# Retriever and Reader
In this notebook we implement the dense passage retriever, that returns the most probable document and passage for answering the question. The reader, on the other hand, processes the passage, in order to extract the specific answer to the question

---

In [2]:
from haystack.document_stores import ElasticsearchDocumentStore
from haystack.nodes import DensePassageRetriever, ElasticsearchRetriever
import os
from haystack.nodes import FARMReader,TransformersReader
from haystack.pipelines import ExtractiveQAPipeline

# Retriever

<b>ds_astronomy:</b> document store with processed data 

In [4]:
host = os.environ.get("ELASTICSEARCH_HOST", "localhost")

ds_astronomy = ElasticsearchDocumentStore(
    host=host,
    username="",
    password="",
    index="ds_astronomy"
)

curr_store = ds_astronomy
localhost = 'http://localhost:9200/ds_astronomy/_count'

In [30]:
# TF-IDF Retriever
retriever = DensePassageRetriever(
    document_store=ds_astronomy,
    query_embedding_model='facebook/dpr-question_encoder-single-nq-base',
    passage_embedding_model='facebook/dpr-ctx_encoder-single-nq-base',
    use_gpu=True,
    embed_title=True
)

The tokenizer class you load from this checkpoint is not the same type as the class this function is called from. It may result in unexpected tokenization. 
The tokenizer class you load from this checkpoint is 'DPRQuestionEncoderTokenizer'. 
The class this function is called from is 'DPRContextEncoderTokenizerFast'.


Update the document store with the embbedings of the previously stored passages

In [8]:
ds_astronomy.update_embeddings(retriever=retriever)

Updating embeddings:   0%|          | 0/271 [00:00<?, ? Docs/s]

Create embeddings:   0%|          | 0/272 [00:00<?, ? Docs/s]

In [38]:
# BM25 Retriever
retriever = ElasticsearchRetriever(
    ds_astronomy
)



---

<h1>Reader</h1>

In [9]:
roberta = "deepset/roberta-base-squad2"

• _INFORMATION SUPPLIED_
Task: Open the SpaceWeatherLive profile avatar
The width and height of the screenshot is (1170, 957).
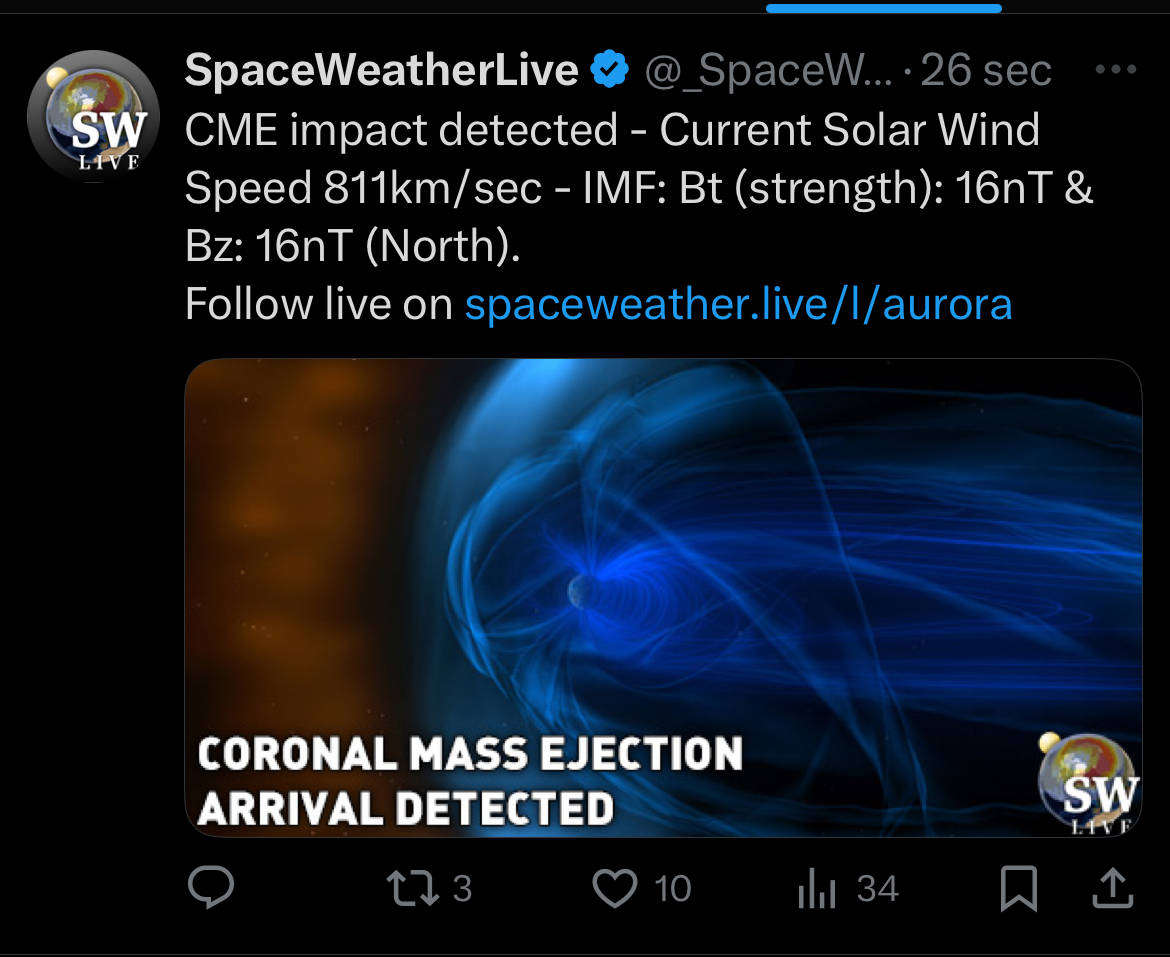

• _SHORT EXERCISE_
Continue the retriever-and-reader notebook from its last line onward.

• _RESPONSE TO THIS EXERCISE_
reader = FARMReader(
    model_name_or_path=roberta, 
    use_gpu=True, 
    return_no_answer=True, 
    no_ans_boost=0, 
    top_k=5
)

---

<h3>Questions</h3>

In [32]:
query1 = 'What is dark matter?'
query2 = 'When was the theory of inflation developed?'
query3 = 'What size is the smallest black hole?'
query4 = 'What is the mass of red dwarfs'
query5 = 'How massive are red dwarfs'

In [74]:
pipeline = ExtractiveQAPipeline(reader, retriever)

result = pipeline.run(query=query1)

Inferencing Samples: 100%|█████████████████████████████████████████████████████████| 1/1 [00:00<00:00,  3.39 Batches/s]
Inferencing Samples: 100%|█████████████████████████████████████████████████████████| 1/1 [00:00<00:00,  1.90 Batches/s]
Inferencing Samples: 100%|█████████████████████████████████████████████████████████| 1/1 [00:00<00:00,  2.05 Batches/s]
Inferencing Samples: 100%|█████████████████████████████████████████████████████████| 1/1 [00:01<00:00,  1.06s/ Batches]
Inferencing Samples: 100%|█████████████████████████████████████████████████████████| 1/1 [00:00<00:00,  3.88 Batches/s]
Inferencing Samples: 100%|█████████████████████████████████████████████████████████| 1/1 [00:00<00:00,  3.79 Batches/s]
Inferencing Samples: 100%|█████████████████████████████████████████████████████████| 1/1 [00:00<00:00,  3.73 Batches/s]
Inferencing Samples: 100%|█████████████████████████████████████████████████████████| 1/1 [00:00<00:00,  2.08 Batches/s]
Inferencing Samples: 100%|██████████████

In [75]:
search = True
idx = 0
while search:
    answer = str(result['answers'][idx])
    answer = answer.split("answer=")[1]
    answer = answer.split("score=")[0]
    
    if answer.count(' ') <= 1:
        idx += 1
    else:
        search = False
    
print(f'Q: {result["query"]}\nA: {answer}')

Q: What is dark matter?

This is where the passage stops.